Is the system replacing staff? No. Across every engagement to date the pattern has held: firms reclaim senior capacity, then choose to grow into the recaptured capacity rather than reduce headcount.

What if our data is messy? Messy is the baseline assumption. The prototype is built on real, unsanitized data from the firm. Cleaning is part of the build, not a prerequisite for it.

What if we already have an internal AI hire? A commission works alongside internal AI capability rather than in place of it. The internal hire owns adoption, governance, and the next twelve months of evolution. The commission ships the first system, on schedule.

What about model risk and confidentiality? The build runs inside the firm's own cloud tenant under NDA. Client data does not leave that environment.

What if the AI category changes again in six months? The build is owned by the firm. When a better model or technique appears, the firm replaces the relevant component without renegotiating a vendor agreement. That is the structural advantage of a commission over a SaaS subscription.

Two questions, in writing, before any commission.

Every commission begins with two questions, asked of the senior operator, answered in writing in the diagnosis call: What costs you the most time? and What costs you the most money? The two answers are usually different. The leverage almost always sits at one of them. The diagnosis is the work of finding which one and writing down the exact constraint that the commission will address.

The forty-five minutes is free. The diagnosis document is the firm's to keep regardless of whether the commission proceeds. We will tell the firm honestly if the right next step is a different consulting house, an internal hire, an off-the-shelf product, or no action at all.

Buyer worksheet

The other questions operators ask before booking.

The four-question sequence operators run before booking.

Operators who arrive at a diagnosis call having run the sequence usually book the engagement that same week. The sequence asks four questions in a specific order. First, is the leading constraint actually addressable with AI, or is it a process problem, a staffing problem, or a stack problem that AI would not solve. Second, if AI is the right intervention, is the right buying motion a custom commission, an off-the-shelf product, or an internal hire. Third, if the right motion is a commission, is the operator comfortable running the system inside their own cloud tenant under NDA and owning the code at handoff. Fourth, is the budget runway for a $45K to $180K fixed fee real this quarter.

Operators who answer yes to all four book the call. Operators who answer no to any one of them either change the question (the leading constraint is different, the budget moves, the cloud posture changes) or take a different path. We do not push operators who land at a "no" on any of the four into a commission they will not be served by.

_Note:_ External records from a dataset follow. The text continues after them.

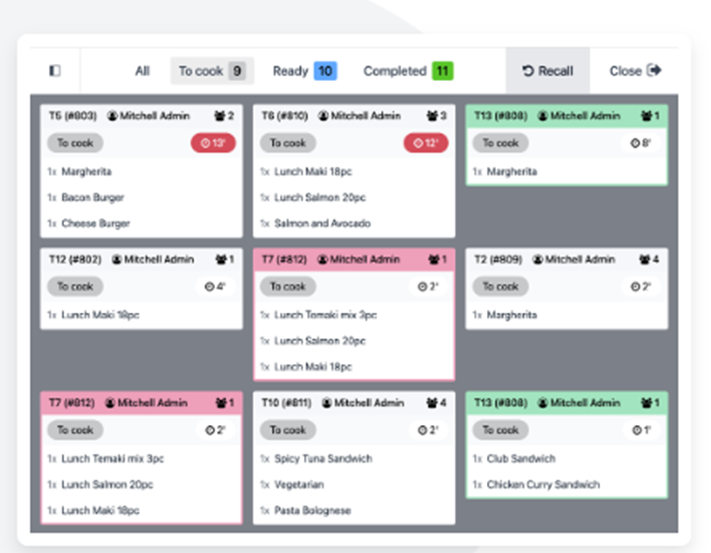Click the Recall button

coord(547,71)
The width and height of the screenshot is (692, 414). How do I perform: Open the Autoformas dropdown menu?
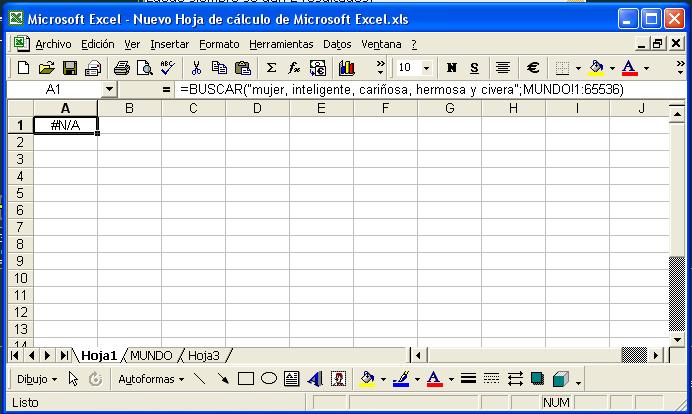[x=150, y=379]
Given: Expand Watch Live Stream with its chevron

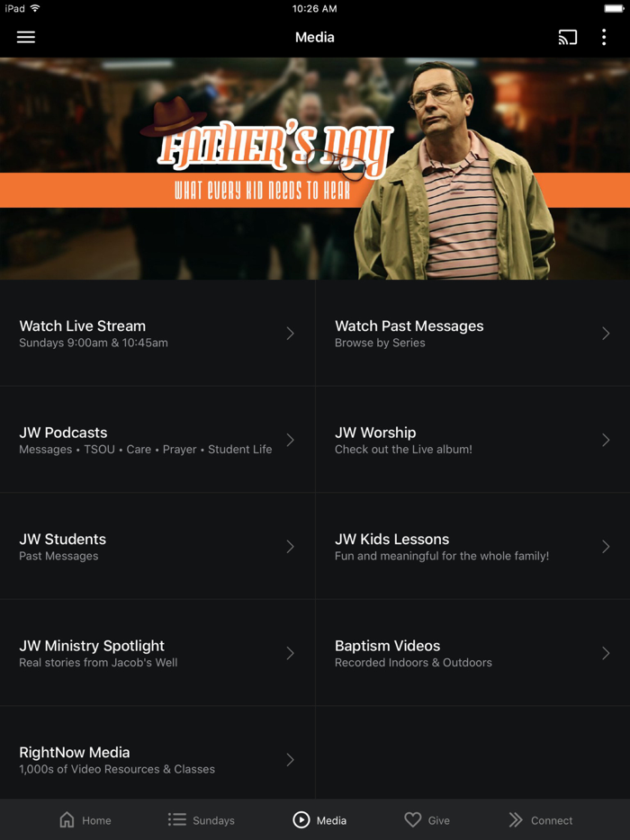Looking at the screenshot, I should (x=290, y=334).
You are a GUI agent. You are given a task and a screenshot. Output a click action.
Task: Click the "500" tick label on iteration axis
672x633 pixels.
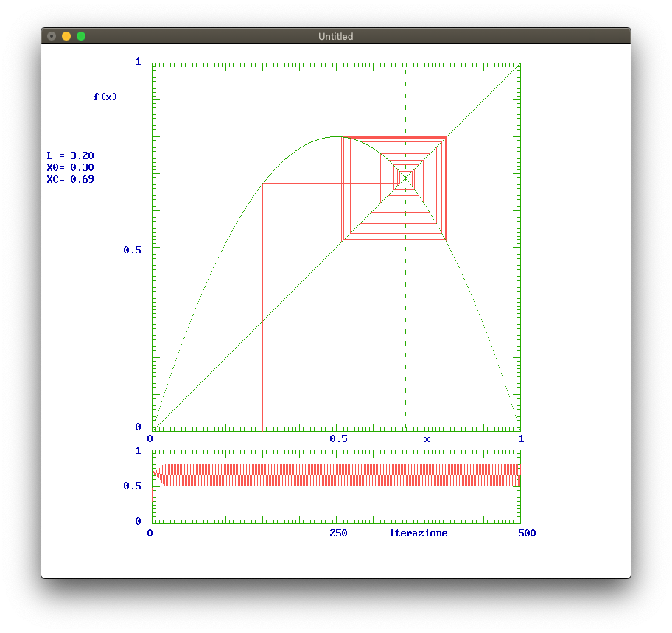526,533
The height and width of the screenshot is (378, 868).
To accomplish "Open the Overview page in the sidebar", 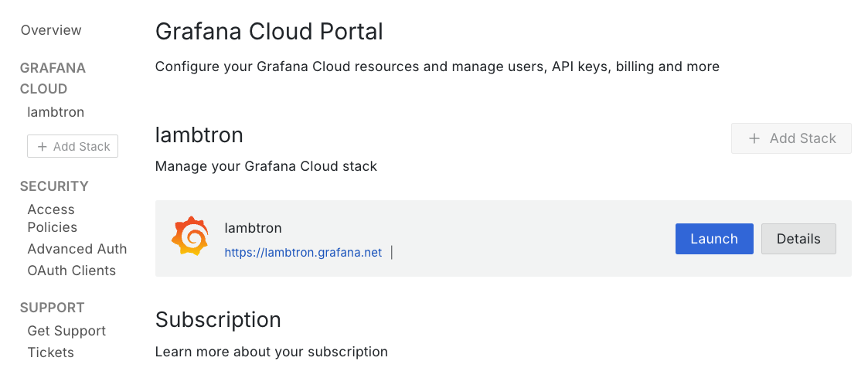I will [x=51, y=30].
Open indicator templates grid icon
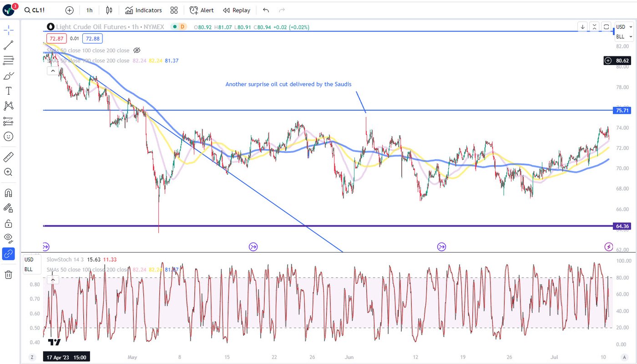 (174, 10)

The three signals operators watch for after handoff.

Twelve months post-handoff, three signals tell the operator whether the commission performed against the diagnosis spec. First, the dollar or hour delta on the workflow the commission addressed, measured against the pre-engagement baseline. Second, the percentage of the workflow the AI layer now handles autonomously versus the percentage that still routes to a human reviewer. Third, the number of times the operator's team has modified the build's prompts, models, or integration code on their own without ColabContent involvement. All three should be improving over time. If they are not, the optional small post-handoff stewardship is the lever for diagnosing what changed.

The honest comparison against the alternatives.

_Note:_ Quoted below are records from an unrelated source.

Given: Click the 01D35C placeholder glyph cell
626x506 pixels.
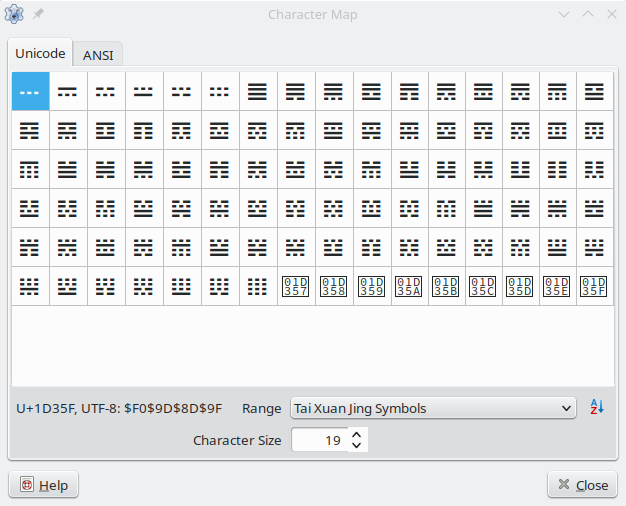Looking at the screenshot, I should click(x=483, y=287).
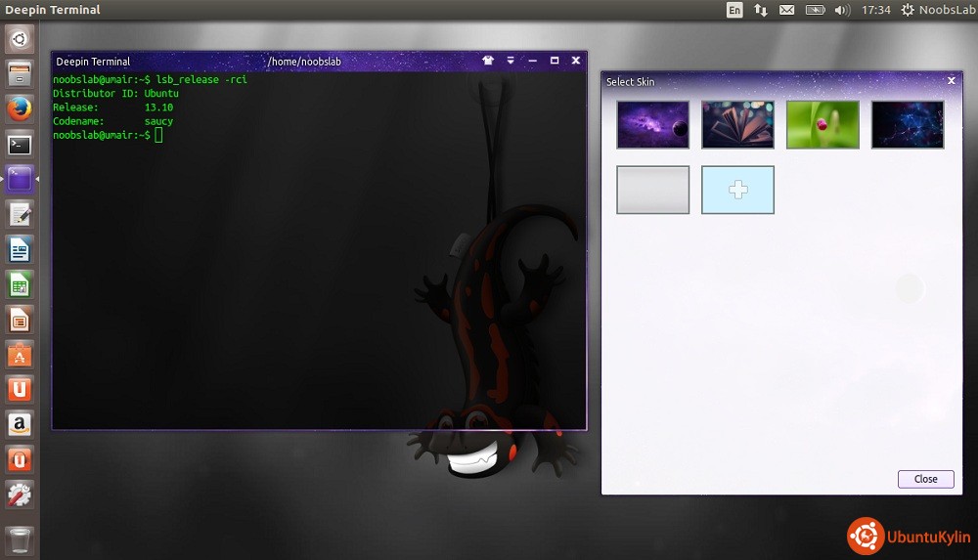978x560 pixels.
Task: Open LibreOffice Writer from launcher
Action: [x=20, y=249]
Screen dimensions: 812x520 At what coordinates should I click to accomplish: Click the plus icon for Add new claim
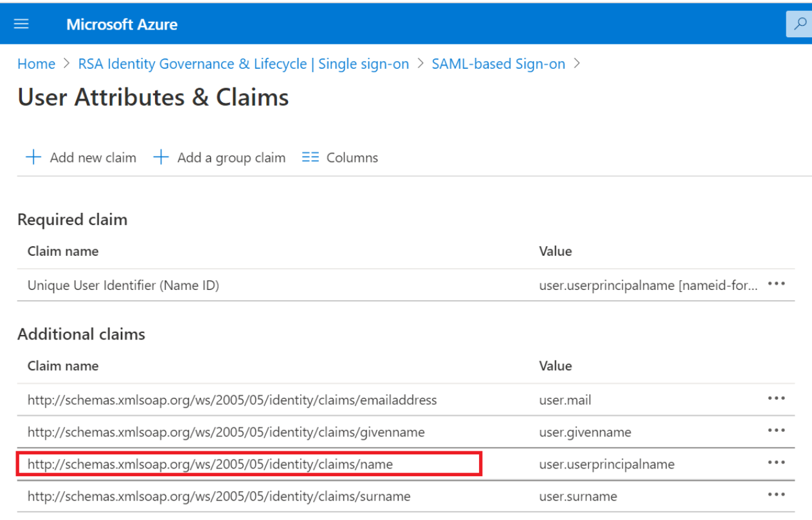[33, 157]
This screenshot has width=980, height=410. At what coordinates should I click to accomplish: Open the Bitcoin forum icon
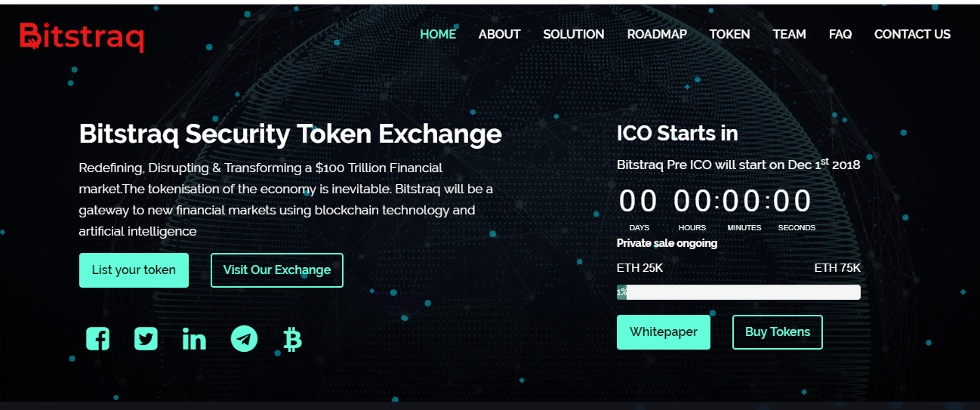(x=292, y=339)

A commission is not the right answer for every operator. The mid-market operator with a workflow that matches a horizontal SaaS product's calibration target is better served by the product. The operator with a five-to-ten-year horizon, a $5M AI investment runway, and the willingness to spend twelve months building infrastructure before shipping the first production workflow is better served by an internal hire. The operator at $500M-plus revenue with stakeholder counts that justify a Big Four engagement is better served by that motion. We will tell the operator which of those alternatives fits if a commission does not.

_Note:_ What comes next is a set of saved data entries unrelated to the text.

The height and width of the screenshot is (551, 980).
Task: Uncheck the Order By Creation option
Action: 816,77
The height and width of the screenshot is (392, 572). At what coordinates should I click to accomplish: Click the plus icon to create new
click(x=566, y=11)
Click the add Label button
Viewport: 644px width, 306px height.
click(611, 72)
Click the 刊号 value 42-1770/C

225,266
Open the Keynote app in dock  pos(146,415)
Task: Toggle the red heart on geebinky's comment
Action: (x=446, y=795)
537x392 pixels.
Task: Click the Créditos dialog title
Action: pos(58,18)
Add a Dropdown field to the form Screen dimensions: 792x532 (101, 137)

The honest case for a commission is narrow on purpose. Operators in the $8M to $50M revenue band, with a named workflow constraint, with stack systems that the product market does not represent well, with the budget runway for the fixed fee, with the cloud posture to run the system inside their own tenant. Operators in that narrow band are where the math works.

Why we publish the comparisons, the rankings, and the boundaries.

Most consulting houses do not publish ranked comparisons against their competitors, do not publish the boundary of what they will not build, and do not publish fixed-fee pricing bands. We publish all three because the operators we want to commission for are the operators who reward that transparency with a faster booking. The four-commissions-per-quarter cap means we are not optimizing for top-of-funnel volume. We are optimizing for the right four operators each quarter. Publishing the comparisons, the rankings, and the boundaries selects for those operators.

Book the 45-minute diagnosis.

Free. No pitch. A written map you keep either way.

Everything We Have Published

A complete index of vertical guides, integration playbooks, comparisons, case work, and field notes from the commissioning floor.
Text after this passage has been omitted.